体温がとても低くなっていた父は待ち合い室が寒い寒いと言っていました。

フリースのブランケットをまた上半身に巻き付け
私の手でブランケットの上から父の手や腕を温めながら待ちました。

よくわからない短い会話をしながら
父は体が温かくなるとスーッと寝てしまいます。


「ベッドかりて横になる?」と聞くと

「(首を横にふって)いや、なんぼでも寝れてしまうから起きとく為にも座っとく。」
とすごくまともな答えが返ってきました。

こういう時私は
まだ父はそんなに認知症が進んでいないのではと勘違いしそうになります。


父の認知症は『まだら』なのです。



それでも私は父の体を温めながら、父と穏やかに会話できたことに小さな幸せを感じていました。





父の診察になり、先に母と私だけが診察室に入りました。


「入院したほうがいいですね。」と先生。

「ただ、今は空きがなくて。
次の通院…は、待てないですか?」と言われました。


「今日ここへ連れてくるのもやっとで。施設さんも疲弊してますし、なんとか今日入院できたら助かるのですが…」

そう私が言ったので、何とか入院できないか検討するとおっしゃってくれました。





そうして、返事を待つ間、父と母と夫と私で近くの喫茶店にお昼ごはんを食べに行くことになりました。

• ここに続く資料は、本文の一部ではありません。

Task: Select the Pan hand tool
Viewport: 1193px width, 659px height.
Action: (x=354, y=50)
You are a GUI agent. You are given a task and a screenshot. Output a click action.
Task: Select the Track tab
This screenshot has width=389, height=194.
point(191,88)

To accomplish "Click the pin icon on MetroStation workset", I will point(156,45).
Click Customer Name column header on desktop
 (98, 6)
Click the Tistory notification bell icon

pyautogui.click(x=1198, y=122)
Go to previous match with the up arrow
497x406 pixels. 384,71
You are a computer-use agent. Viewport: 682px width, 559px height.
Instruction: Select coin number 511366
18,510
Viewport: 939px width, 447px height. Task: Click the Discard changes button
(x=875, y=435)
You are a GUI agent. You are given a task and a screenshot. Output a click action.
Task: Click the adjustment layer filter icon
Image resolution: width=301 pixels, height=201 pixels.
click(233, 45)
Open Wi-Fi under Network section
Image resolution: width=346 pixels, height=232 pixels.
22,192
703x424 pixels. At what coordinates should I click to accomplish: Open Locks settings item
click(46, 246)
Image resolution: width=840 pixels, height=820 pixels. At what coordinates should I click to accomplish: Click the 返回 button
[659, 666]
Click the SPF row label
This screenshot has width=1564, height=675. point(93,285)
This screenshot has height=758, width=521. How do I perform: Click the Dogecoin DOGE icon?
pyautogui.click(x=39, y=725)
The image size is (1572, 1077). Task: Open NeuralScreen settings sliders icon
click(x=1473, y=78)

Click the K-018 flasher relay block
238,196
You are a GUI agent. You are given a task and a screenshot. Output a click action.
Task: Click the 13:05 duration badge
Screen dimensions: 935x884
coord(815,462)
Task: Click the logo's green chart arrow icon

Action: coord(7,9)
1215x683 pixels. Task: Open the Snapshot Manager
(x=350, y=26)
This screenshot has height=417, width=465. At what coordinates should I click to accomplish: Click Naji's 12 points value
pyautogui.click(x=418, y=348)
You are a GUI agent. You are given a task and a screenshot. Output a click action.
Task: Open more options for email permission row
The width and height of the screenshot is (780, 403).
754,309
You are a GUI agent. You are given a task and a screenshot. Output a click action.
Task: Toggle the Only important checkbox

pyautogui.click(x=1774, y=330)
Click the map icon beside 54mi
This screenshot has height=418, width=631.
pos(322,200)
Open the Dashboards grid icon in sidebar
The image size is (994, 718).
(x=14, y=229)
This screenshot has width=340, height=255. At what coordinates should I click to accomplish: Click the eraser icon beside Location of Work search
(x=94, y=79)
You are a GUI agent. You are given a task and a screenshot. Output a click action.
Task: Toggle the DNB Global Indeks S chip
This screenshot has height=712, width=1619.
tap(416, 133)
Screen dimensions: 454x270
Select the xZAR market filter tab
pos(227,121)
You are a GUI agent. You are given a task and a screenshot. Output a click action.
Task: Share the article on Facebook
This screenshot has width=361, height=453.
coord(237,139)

喫茶店で、母と夫はハヤシライス 私はエビピラフを頼みました。

父は席に着くなり眠い様子でなかなか決めなかったので、

「こんなんあるよ。
これにしとく?」

と、父の好きそうな牛丼定食を見せて注文しておきました。

そして、何年ぶりかの家族で外食。


今思い出しただけでも幸せでいっぱいになります。

家族でご飯をたべることがこんなに幸せを感じることなんだって初めて知りました。


いつもお酒におぼれていた父は、ご飯をまともに食べれず居ましたし、
そもそも父は外食を好みませんでした。

母も家計が苦しいことから外食なんて絶対しない人でしたし、私たちが誘ったら絶対お金を渡してくる人なので、誘うことを躊躇っていました。


けれど、この日は父の入院手続きを待つ日でしたから、やむを得ず喫茶店に入ったという流れでした。


父はまたタイムスリップをしていました。

「まぁ、たまにはいいやろう。
頑張って働いたしなぁ。」

ついさっきまで、仕事をしていたかの口調。


私は
「ほんまやな。
お父さん いつもありがとう。」
と、言いました。


それから牛丼を3分の1残して、父のランチは終わりました。


「もう、おしまい?」と私が聞くと

首をわずかに縦にふりながら

「えんぴつ」

と父が言いました。


??

よくわかりませんでしたが、
父に鉛筆とお箸の下にひいてくれていた小さなペーパーナフキンを渡してみました。


すると

『朝飯 250
昼飯 250
合計 500』


と書きました。

レシートでしょうか。


よくわかりませんが、250円で食べられるご飯なんてありませんから、やっぱり父の頭の中はタイムスリップをしているようです。



「あ、そうか。わかったよ。

ありがとう。ありがとう。

お父さん。」

そう言って紙を受け取り夫に渡しました。

父の字はデタラメでしたが、
字の大きさや間隔は昔と同じ几帳面に揃えられた字でした。



最後に目の前にあるメニュー表の中の
イチオシ巨大ソフトクリームのメニューを見て

「わぁ、びっくり。
おい。(お母さん) はい(あげる)」

とご機嫌に母に絡む父。

母は
「なに言ってるん。」とあしらっていました。


冷めた夫婦関係ですが…

それでも失われた日常を取り戻したようで
私は幸せで幸せでたまりませんでした。